— START Quoted text —

# Captain Bit Low Volume



## UnusedPortion (Apr 28, 2020)

I just built a Captain Bit, and I am having an issue where the volume is very low, even with the Level Pot at 100%.  I have already done the following:

double checked the values of all resistors and capacitors
swapped out the TL072 IC
used an audio probe to track the issue to somewhere between pin 1 of the TL072 and leg 3 of the "Level" pot
replaced the 1uf capacitor at C14 (which is between pin 1 of TL072 and the Level pot)
confirmed continuity between pin 1 of TL072 and positive leg of C14 and continuity between negative leg of C14 and leg 3 of the level pot
The audio probe confirms that I am getting loud signal at pin 1 of TL072 and signal is already low at leg 3 of the Level pot.  I haven't replaced the pot, since the signal drop is already present at the input of the pot.  Am I thinking about that correctly?  Any other suggestions?

Thanks in advance, 
JB


----------



## Ratimus (Apr 28, 2020)

**Edited to remove question I wouldn't have asked if I had read OP more carefully.


----------



## Ratimus (Apr 28, 2020)

That's a sneaky bug you've got! Everything seems to be pointing to C14, but I think you've eliminated that as your problem. Have you got continuity from pin 1 of the pot to ground?


----------



## UnusedPortion (Apr 29, 2020)

I just checked.  Interestingly, I have continuity between pin 1 of the pot and ground, but I also have continuity between pin 3 and ground, which seems like it might be the problem.  Is it possible I have a bad pot?


----------



## Ratimus (Apr 29, 2020)

That's a possibility, but it's much more likely you've got a bit of solder where it shouldn't be or somewhere that the solder mask is scratched off or burned through and something is shorting to ground. If the lugs of that pot are right on the board, there's a chance one of them is also making contact with ground so that might be something to check out. If that's the case, maybe try individually heating each lug and pulling them up by about 1/16 of an inch (but still connected to the pads).

Do you have continuity from pin 2 to ground at both extremes of rotation? If pin 2 is short to ground directly or through pin 1 and you have the level cranked, that would make pin 3 look guilty when he isn't really the problem. You can measure resistance between pin 1 and pin 3 with nothing plugged into the output. Check from pin 2 to each of its neighbors as well.

— END Quoted text —
— START Provided records —

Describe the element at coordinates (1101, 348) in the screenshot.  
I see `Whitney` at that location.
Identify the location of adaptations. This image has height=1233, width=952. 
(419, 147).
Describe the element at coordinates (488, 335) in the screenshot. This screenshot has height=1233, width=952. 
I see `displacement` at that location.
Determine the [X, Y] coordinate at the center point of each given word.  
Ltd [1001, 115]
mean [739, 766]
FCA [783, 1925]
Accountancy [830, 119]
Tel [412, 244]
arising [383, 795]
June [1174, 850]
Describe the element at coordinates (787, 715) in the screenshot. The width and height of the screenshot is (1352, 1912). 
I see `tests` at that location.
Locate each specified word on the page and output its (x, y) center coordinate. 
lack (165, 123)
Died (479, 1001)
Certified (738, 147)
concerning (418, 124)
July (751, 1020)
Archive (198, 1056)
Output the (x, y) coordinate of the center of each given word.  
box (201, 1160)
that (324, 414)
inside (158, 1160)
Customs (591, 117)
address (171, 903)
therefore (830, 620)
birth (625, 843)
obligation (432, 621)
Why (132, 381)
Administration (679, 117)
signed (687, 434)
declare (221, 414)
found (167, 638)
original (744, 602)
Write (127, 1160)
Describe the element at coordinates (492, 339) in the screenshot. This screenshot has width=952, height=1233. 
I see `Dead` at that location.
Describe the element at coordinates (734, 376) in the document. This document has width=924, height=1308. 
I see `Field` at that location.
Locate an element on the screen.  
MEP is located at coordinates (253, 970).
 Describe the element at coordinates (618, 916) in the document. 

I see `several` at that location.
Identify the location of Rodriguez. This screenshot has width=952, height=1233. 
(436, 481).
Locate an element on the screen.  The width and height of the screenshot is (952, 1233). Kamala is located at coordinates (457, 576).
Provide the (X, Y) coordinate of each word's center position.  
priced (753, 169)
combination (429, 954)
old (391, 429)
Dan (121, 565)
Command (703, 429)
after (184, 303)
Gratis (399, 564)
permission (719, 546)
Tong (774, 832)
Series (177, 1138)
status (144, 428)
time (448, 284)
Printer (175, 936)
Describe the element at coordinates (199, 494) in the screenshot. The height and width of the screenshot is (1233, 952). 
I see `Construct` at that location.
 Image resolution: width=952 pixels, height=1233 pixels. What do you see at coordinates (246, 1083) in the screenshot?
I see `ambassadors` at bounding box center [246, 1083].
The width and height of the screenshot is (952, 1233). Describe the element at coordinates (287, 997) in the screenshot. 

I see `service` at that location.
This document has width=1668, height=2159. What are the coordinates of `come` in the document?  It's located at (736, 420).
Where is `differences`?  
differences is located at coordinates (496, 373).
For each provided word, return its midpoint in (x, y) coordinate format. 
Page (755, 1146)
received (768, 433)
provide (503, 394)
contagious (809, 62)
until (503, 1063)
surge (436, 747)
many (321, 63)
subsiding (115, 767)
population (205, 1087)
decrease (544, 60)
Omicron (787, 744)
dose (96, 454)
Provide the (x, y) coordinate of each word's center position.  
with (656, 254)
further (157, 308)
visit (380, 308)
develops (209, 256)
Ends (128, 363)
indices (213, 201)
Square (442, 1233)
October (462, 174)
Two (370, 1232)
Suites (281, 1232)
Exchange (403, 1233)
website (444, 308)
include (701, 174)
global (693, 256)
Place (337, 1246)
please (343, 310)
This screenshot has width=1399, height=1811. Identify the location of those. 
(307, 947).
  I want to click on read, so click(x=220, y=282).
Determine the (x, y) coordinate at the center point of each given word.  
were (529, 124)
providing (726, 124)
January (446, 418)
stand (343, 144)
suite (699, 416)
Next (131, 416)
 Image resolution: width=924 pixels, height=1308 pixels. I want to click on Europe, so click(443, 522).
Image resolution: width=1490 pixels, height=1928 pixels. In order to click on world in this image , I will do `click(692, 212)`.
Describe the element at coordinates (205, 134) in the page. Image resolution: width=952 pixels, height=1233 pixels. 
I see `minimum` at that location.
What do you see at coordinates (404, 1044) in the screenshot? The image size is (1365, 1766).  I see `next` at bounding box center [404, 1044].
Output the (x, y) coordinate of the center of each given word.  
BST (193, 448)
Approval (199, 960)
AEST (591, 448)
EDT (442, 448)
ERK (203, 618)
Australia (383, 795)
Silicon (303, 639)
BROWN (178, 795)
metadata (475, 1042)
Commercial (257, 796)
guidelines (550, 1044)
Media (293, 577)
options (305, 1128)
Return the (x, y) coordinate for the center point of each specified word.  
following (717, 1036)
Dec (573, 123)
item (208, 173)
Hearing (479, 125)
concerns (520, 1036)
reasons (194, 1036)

— END Provided records —

- Exercise requirements:
(A) In the Captain Bit thread, what is the capacitor position of the 1uf capacitor that the builder replaced?
(B) Repeat the Captain Bit thread from "## Ratimus (Apr 29, 2020)" to "to the pads).".
Use only the Captain Bit thread when answering.

- Outputs for the tasks:
(A) C14

(B)
## Ratimus (Apr 29, 2020)

That's a possibility, but it's much more likely you've got a bit of solder where it shouldn't be or somewhere that the solder mask is scratched off or burned through and something is shorting to ground. If the lugs of that pot are right on the board, there's a chance one of them is also making contact with ground so that might be something to check out. If that's the case, maybe try individually heating each lug and pulling them up by about 1/16 of an inch (but still connected to the pads).